(692a) Comparing Corrosion Mechanisms On Extruded AZ61 and AZ31 Exposed to Immersion and Salt Spray Environments
AIChE Annual Meeting
2010 Annual Meeting
Engineering Sciences and Fundamentals
Interfacial Aspects of Electrochemical Systems
Thursday, November 11, 2010 - 3:15pm to 3:35pm
Lightweight metallic alloys, such as magnesium, are currently being investigated for use as structural parts within the automotive industry because of excellent castability and easy machinability [1,2]. However, magnesium corrodes easily in the presence of seawater, as compared to aluminum or steel, relegating its use to areas that are not exposed to the environment [3-5]. In an effort to decrease the corrosion rate of magnesium, various alloys have been developed, utilizing varying weight percentages of aluminum and zinc, among others.

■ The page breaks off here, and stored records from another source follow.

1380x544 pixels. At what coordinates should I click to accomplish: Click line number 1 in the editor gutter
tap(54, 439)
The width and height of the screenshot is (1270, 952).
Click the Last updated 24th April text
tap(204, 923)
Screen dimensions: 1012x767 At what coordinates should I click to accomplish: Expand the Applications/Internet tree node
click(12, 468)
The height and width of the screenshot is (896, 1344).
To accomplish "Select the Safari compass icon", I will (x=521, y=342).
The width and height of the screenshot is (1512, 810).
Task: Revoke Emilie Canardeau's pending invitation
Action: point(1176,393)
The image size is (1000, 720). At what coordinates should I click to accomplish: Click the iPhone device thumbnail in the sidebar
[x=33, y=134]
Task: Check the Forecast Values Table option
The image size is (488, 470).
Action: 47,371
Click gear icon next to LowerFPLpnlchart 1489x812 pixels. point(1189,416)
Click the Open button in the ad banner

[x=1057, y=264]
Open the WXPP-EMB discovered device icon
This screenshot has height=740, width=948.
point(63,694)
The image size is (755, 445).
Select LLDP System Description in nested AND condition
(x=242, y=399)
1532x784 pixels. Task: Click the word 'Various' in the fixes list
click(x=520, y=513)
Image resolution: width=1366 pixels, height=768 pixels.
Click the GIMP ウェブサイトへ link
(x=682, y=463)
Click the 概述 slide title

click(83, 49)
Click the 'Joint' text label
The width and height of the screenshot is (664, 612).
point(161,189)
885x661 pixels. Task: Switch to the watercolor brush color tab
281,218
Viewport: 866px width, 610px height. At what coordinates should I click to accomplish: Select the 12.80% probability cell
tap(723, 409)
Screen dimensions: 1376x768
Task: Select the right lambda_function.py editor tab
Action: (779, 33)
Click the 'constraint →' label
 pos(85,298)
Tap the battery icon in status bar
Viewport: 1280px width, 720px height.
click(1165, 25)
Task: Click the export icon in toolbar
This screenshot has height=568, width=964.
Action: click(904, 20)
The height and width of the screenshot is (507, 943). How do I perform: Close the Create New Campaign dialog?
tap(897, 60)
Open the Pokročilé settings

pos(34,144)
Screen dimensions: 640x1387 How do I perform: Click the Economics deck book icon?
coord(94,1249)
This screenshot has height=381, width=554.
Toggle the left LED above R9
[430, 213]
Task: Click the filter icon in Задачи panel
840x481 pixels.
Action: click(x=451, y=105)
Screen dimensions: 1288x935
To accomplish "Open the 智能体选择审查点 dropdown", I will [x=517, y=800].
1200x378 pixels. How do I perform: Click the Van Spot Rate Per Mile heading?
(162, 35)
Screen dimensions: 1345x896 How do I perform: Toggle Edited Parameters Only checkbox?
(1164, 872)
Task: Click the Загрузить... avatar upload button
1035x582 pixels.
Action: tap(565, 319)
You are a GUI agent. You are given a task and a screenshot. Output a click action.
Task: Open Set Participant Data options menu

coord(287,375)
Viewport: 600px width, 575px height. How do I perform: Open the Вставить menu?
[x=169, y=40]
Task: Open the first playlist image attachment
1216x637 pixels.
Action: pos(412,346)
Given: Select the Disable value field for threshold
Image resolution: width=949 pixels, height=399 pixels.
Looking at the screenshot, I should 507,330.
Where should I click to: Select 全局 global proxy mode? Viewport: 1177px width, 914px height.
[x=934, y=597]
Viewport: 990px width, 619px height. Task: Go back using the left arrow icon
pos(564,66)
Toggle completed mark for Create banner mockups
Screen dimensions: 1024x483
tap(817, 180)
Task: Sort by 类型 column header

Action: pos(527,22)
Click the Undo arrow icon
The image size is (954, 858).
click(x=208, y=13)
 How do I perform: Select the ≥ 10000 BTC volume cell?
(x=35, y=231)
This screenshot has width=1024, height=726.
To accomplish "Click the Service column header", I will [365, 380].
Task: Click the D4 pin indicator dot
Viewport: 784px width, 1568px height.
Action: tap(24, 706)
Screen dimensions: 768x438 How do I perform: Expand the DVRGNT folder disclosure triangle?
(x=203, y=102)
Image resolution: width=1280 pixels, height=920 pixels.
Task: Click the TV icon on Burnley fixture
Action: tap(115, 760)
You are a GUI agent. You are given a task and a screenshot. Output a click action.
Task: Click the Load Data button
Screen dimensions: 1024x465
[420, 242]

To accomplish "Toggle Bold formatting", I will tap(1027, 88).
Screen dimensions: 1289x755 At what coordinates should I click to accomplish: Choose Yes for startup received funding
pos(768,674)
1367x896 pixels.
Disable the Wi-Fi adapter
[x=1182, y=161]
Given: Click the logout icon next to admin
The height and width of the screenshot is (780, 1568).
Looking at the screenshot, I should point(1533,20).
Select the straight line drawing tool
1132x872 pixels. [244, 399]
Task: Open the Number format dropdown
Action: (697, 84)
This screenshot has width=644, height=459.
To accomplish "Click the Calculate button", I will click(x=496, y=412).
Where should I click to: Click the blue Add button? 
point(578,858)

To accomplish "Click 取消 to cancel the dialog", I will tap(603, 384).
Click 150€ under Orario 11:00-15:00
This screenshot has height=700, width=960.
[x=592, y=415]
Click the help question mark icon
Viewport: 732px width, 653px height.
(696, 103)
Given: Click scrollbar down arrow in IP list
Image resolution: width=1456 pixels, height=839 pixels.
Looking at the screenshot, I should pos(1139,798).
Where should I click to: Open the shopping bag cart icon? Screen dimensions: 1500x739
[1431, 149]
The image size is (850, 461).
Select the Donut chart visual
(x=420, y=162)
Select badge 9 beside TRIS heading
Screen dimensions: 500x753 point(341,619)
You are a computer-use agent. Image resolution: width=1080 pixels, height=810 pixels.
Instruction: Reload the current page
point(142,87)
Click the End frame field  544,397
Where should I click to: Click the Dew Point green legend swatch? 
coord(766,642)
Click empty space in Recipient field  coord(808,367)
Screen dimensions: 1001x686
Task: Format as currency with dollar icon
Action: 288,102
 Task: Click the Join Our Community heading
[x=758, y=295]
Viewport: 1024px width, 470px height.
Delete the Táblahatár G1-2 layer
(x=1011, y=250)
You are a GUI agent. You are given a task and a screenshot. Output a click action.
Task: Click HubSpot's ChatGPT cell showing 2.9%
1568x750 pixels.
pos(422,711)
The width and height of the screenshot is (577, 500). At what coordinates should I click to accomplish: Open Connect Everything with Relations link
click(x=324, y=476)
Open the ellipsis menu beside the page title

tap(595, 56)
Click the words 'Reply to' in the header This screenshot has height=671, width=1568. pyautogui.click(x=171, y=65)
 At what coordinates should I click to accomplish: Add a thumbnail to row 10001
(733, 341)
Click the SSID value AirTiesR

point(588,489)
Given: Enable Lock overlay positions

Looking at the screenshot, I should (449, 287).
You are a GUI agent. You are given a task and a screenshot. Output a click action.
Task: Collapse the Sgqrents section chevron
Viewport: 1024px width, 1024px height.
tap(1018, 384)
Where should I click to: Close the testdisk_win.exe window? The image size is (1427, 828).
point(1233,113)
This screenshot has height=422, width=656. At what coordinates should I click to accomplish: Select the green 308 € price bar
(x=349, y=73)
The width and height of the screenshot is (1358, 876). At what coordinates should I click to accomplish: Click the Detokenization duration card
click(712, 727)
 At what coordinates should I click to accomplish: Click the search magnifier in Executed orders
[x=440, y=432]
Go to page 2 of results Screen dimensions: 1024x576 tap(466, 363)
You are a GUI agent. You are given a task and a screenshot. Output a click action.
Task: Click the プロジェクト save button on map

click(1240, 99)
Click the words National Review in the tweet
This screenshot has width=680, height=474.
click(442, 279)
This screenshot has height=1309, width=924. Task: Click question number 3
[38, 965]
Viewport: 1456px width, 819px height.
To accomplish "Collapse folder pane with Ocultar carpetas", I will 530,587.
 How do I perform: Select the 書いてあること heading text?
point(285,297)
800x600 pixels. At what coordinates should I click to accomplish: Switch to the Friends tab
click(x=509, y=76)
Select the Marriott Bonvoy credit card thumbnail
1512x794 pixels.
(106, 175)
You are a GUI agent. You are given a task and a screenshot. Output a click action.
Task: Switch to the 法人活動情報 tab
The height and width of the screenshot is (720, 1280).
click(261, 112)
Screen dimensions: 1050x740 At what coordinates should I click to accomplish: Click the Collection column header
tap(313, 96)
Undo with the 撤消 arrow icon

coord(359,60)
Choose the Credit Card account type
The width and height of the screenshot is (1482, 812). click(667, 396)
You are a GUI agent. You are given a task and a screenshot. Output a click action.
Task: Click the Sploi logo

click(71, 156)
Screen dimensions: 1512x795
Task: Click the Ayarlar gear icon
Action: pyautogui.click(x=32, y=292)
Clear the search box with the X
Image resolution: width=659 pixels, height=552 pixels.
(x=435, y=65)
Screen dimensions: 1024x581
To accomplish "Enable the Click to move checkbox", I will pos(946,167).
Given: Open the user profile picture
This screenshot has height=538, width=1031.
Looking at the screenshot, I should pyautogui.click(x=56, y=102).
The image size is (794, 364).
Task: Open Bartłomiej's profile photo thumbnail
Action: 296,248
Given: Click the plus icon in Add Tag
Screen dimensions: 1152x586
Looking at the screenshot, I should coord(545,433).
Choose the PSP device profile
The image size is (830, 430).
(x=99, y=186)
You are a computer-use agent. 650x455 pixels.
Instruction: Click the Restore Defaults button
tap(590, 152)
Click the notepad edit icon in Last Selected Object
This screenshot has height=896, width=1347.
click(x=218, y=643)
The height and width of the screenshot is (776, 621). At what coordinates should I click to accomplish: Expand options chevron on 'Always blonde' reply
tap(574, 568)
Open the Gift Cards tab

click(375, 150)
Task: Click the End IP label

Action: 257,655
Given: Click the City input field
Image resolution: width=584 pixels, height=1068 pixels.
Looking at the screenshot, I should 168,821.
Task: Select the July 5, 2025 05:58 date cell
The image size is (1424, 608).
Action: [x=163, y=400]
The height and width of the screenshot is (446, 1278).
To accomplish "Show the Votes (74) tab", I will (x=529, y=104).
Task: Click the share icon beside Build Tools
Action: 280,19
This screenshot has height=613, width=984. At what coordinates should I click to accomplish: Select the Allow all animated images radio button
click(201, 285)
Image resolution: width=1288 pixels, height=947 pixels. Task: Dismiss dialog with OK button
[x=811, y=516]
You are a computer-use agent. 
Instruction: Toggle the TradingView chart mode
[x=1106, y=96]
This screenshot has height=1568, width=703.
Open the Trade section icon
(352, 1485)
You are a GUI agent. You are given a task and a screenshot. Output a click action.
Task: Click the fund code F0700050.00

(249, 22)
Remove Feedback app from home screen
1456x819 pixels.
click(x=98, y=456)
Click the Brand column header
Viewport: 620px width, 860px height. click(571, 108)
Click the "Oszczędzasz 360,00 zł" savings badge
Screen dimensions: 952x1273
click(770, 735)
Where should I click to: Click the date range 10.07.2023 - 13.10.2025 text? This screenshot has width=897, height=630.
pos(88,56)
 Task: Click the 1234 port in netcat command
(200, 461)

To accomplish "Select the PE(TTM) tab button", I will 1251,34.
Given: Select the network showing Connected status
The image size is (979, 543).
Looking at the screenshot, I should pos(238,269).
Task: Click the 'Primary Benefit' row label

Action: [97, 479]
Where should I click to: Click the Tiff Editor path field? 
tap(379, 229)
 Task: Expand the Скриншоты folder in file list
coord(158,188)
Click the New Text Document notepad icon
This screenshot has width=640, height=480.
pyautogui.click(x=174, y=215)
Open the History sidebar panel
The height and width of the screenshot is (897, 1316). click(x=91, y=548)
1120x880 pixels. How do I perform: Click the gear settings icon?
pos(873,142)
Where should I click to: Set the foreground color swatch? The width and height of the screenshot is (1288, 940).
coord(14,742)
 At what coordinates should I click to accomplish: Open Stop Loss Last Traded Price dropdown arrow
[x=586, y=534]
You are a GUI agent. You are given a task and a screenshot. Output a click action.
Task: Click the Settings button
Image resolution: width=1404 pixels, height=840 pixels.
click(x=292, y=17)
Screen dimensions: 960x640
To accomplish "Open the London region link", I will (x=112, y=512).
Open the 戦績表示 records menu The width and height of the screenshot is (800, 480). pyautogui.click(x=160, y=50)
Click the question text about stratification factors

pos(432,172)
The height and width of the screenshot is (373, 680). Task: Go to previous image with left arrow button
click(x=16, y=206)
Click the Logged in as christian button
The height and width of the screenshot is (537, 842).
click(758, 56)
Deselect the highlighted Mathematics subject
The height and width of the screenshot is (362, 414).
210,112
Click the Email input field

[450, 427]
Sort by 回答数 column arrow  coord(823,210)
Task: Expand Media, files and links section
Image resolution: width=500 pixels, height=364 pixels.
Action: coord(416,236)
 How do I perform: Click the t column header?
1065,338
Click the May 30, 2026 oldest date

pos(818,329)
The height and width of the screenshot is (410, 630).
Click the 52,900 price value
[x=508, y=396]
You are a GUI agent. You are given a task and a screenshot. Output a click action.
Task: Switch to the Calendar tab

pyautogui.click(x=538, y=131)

It has been shown that the addition of aluminum, up to 10%, improves the corrosion resistance by creating a continuous, finely divided β-phase which acts as an anodic barrier [5-7]. While the corrosion resistance is improved with the addition of aluminum, there is currently little understanding of the corrosion mechanisms of these magnesium alloys containing various amounts of aluminum.
In the Center for Advanced Vehicular Systems (CAVS) at Mississippi State University, a conductor is being exposed to an electrolyte in an effort to determine the associated corrosion mechanisms. Two extruded magnesium alloys, AZ61, which contains approximately 6% aluminum and 1% zinc, and AZ31, which contains approximately 3% aluminum and 1% zinc, are being examined to determine the effect of the amounts of aluminum on the corrosion resistance of magnesium. In addition, two exposure environments, an immersion bath and a cyclical salt spray chamber, are being utilized to determine the environmental effects on the corrosion mechanisms. An immersion bath is used for continuous exposure to the aqueous sodium chloride solution, while a cyclical salt spray chamber is utilized for periodic exposure to the aqueous sodium chloride solution, 100% humidity, and drying. Previous work on an as-cast AE44 magnesium has demonstrated that pitting is initially the dominant corrosion mechanism for both environments, but that pit characteristics, such as pit number density, pit area, and nearest neighbor distance were more numerous following exposure to the immersion environment [5,8-9]. However, the data elucidating the corrosion effects has not been collected on extruded magnesium, nor magnesium containing zinc instead of rare earth metals. The research presented will cover the effects of an immersion environment and a cyclical salt spray environment on extruded AZ61 and AZ31 magnesium.
 Jambor, A.; Beyer, M.; Mater. Des. 18 (1997) 203-209.
 Froes, F.H.; Eliezer, D.; Aghion, E.L.; JOM. 50 (1998) 30-34.
 Shaw, B.A.; Corrosion Resistance of Magnesium Alloys, in: L.J. Korb, ASM (Eds.), ASM Handbook, Vol. 13A: Corrosion, Ninth Ed., ASM International Handbook Committee, Metals Park, 2003, 692.
 Makar, G.L.; Kruger, J.; Int. Mater. Rev. 38 (3) (1993) 138-153.
 Song, G.; Atrens, A.; Adv. Eng. Mater. 5 (12) (2003) 837-858.
 Song, G.; Adv. Eng. Mater., 7 (2005) 563-586.
 Zhao, M.C.; Liu, M.; Song, G.; Atrens, A.; Corros. Sci., 50 (2008) 1939-1953.
 Alvarez, R.B.; Martin, H.J.; Horstemeyer, M.F.; Chandler, M.Q.; Williams, N.; Wang, P.T.; Ruiz, A.; Corros. Sci., 52 (2010) 1635-1648.
 Martin, H.J.; Horstemeyer, M.F.; Wang, P.T.; Corros. Sci. In Review.